Do outro lado da polêmica, o coordenador de operações e fiscalização do Ibama, Roberto Cabral, diz que os animais apreendidos são levados para zoos e mantenedouros públicos ou privados que têm aval do instituto e capacidade para receber esses animais.
Imagens
Sobre as acusações de maus-tratos, o presidente da UBCI diz que as imagens reproduzidas em programas de tevê não são filmadas no Brasil e que o agressor do camelo no Circo Estoril era um voluntário de ONG infiltrado no circo e que quem filmou também deveria ser processado, por conivência. A diretoria do Circo Estoril diz que o agressor era funcionário temporário e nunca apresentou documentação pessoal.

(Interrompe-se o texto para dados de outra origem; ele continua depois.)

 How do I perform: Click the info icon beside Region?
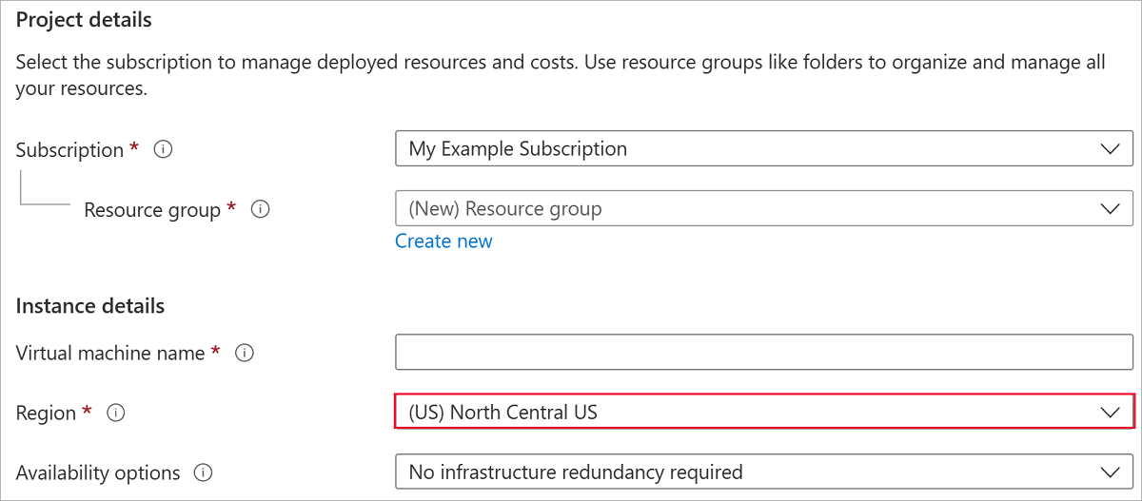pyautogui.click(x=116, y=413)
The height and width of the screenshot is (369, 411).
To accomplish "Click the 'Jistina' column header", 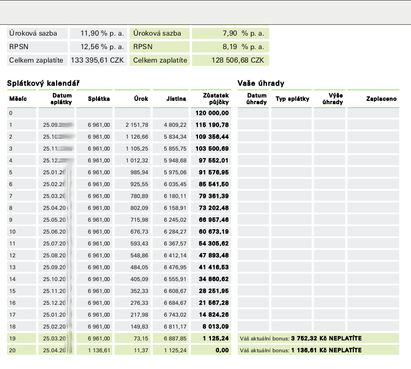I will coord(177,99).
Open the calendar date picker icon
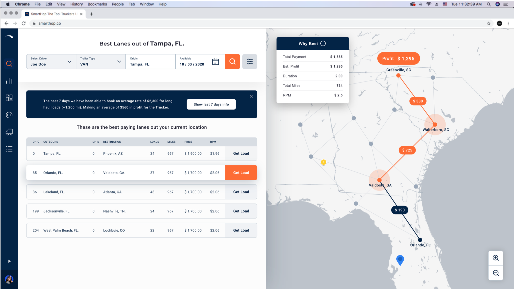Screen dimensions: 514x289 coord(216,62)
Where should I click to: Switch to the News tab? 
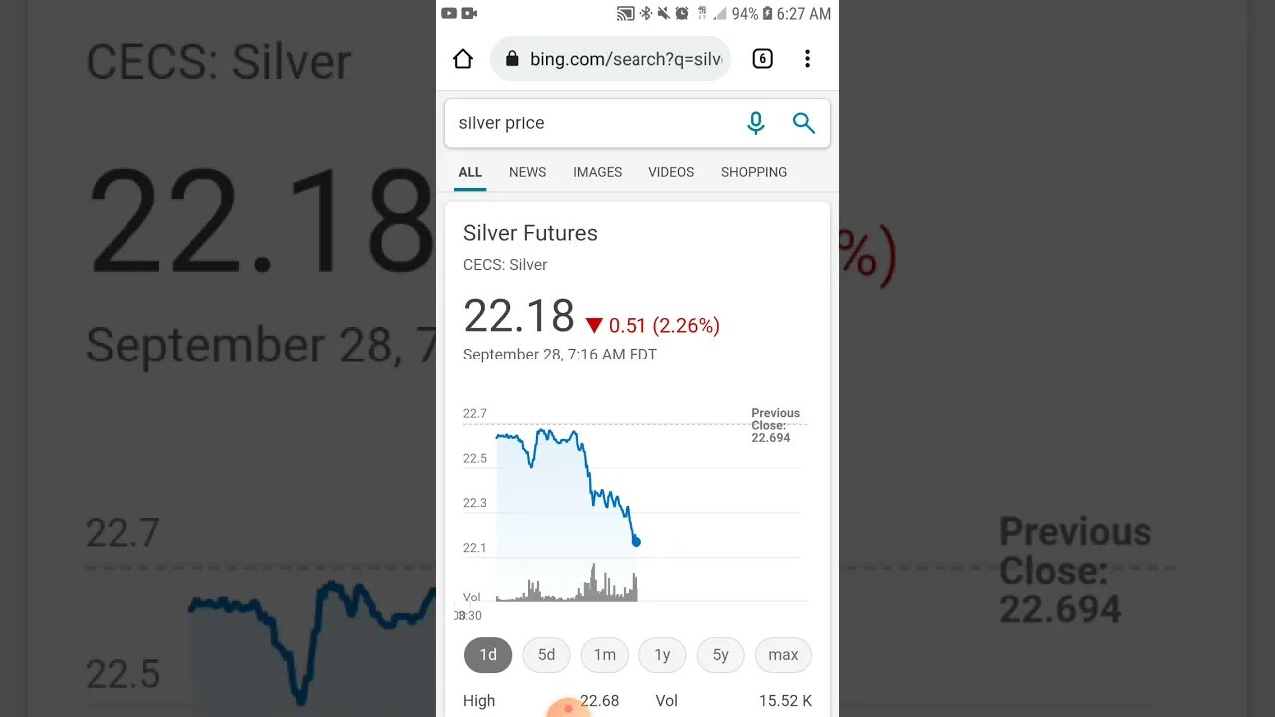click(527, 172)
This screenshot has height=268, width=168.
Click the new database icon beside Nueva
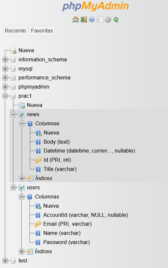tap(13, 51)
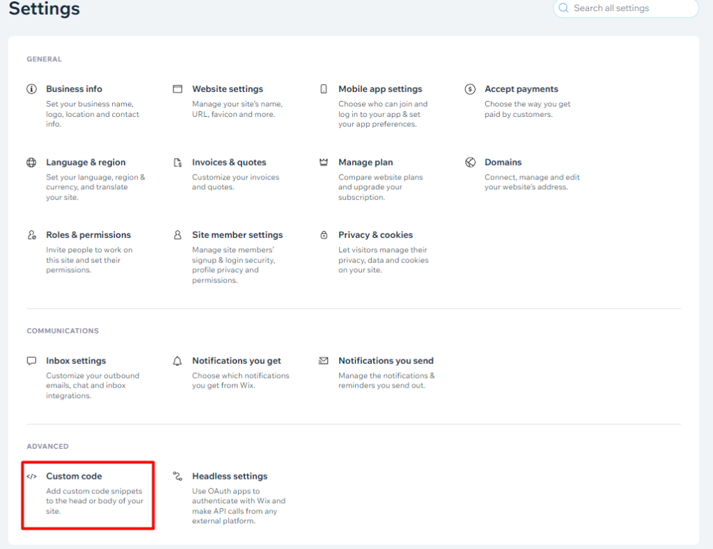Image resolution: width=713 pixels, height=549 pixels.
Task: Open Inbox settings
Action: click(76, 361)
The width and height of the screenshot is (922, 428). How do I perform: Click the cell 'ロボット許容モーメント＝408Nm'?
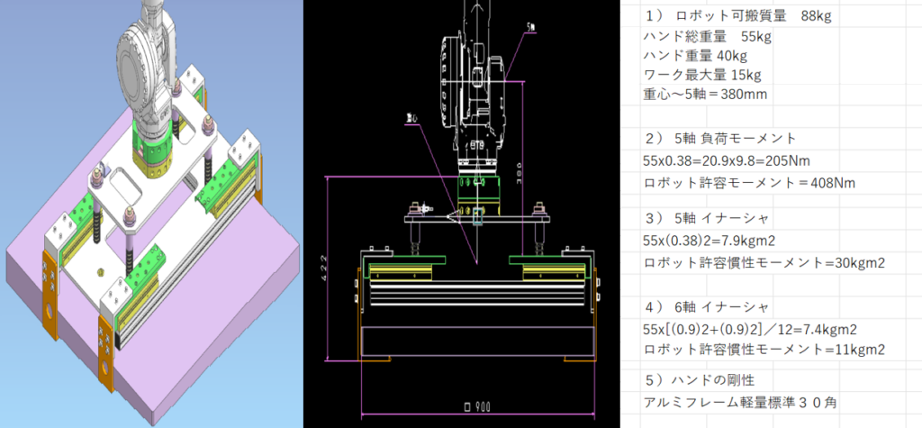(x=749, y=182)
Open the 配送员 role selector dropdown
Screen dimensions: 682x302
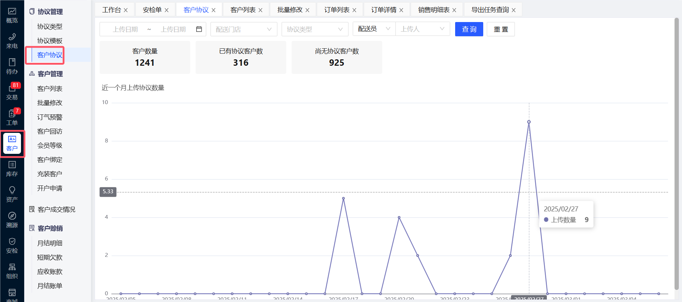click(374, 29)
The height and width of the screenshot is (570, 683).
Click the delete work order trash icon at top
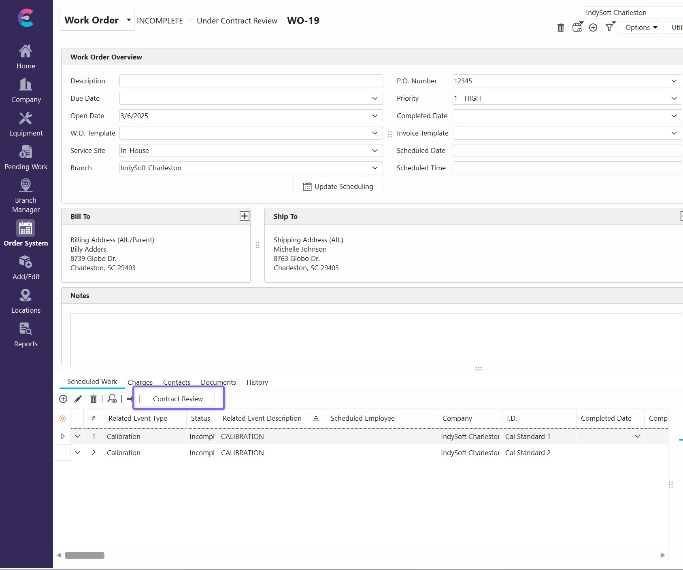click(x=560, y=28)
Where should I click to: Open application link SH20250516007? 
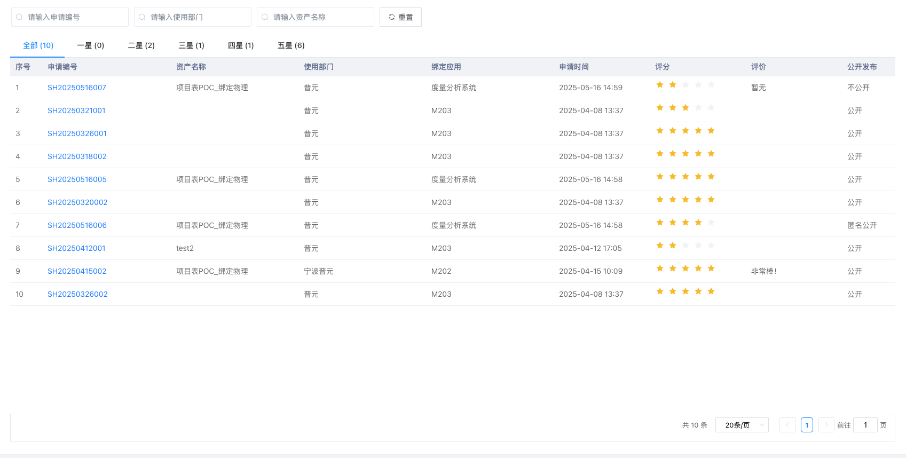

A UBCI defende a aprovação de um projeto de lei de autoria do senador paranaense Alvaro Dias que permite o uso de animais em circos e regulamenta o manejo e transporte. “Nós queremos o melhor para o circo e para os animais”, declara o senador, dizendo que seu projeto (PL 7.291) foi “desvirtuado” de sua intenção inicial, que é a de preservar o patrimônio cultural circense. Segundo ele, o projeto previa a regulamentação do uso dos animais em circos, que seriam fiscalizados pelo Ibama, devidamente registrados, com uma rigorosa atenção em relação ao modo como são tratados.
De onde vêm?
Elefantes africanos, hipopótamos e até um rinoceronte branco. Como esses animais vêm parar sob a lona de um circo brasileiro?
De acordo com Roberto Cabral, do Ibama, os animais selvagens exóticos (não-domésticos e nativos de outros países) entram no país obedecendo às normas estabelecidas pelo Cites, um tratado internacional referente ao tráfico e extinção de espécies do qual o Brasil é signatário desde 1975.
Segundo a convenção, esses animais têm de ser nascidos em cativeiros (não podem ser fruto de caça) e, para entrar no país, precisam de autorização específica do Ibama, após laudos dos impactos que eles podem causar na fauna local e laudos veterinários certificando sua saúde e bem-estar.
Segundo Wladimir Spernega, presidente da UBCI, um elefante chega a custar R$ 200 mil.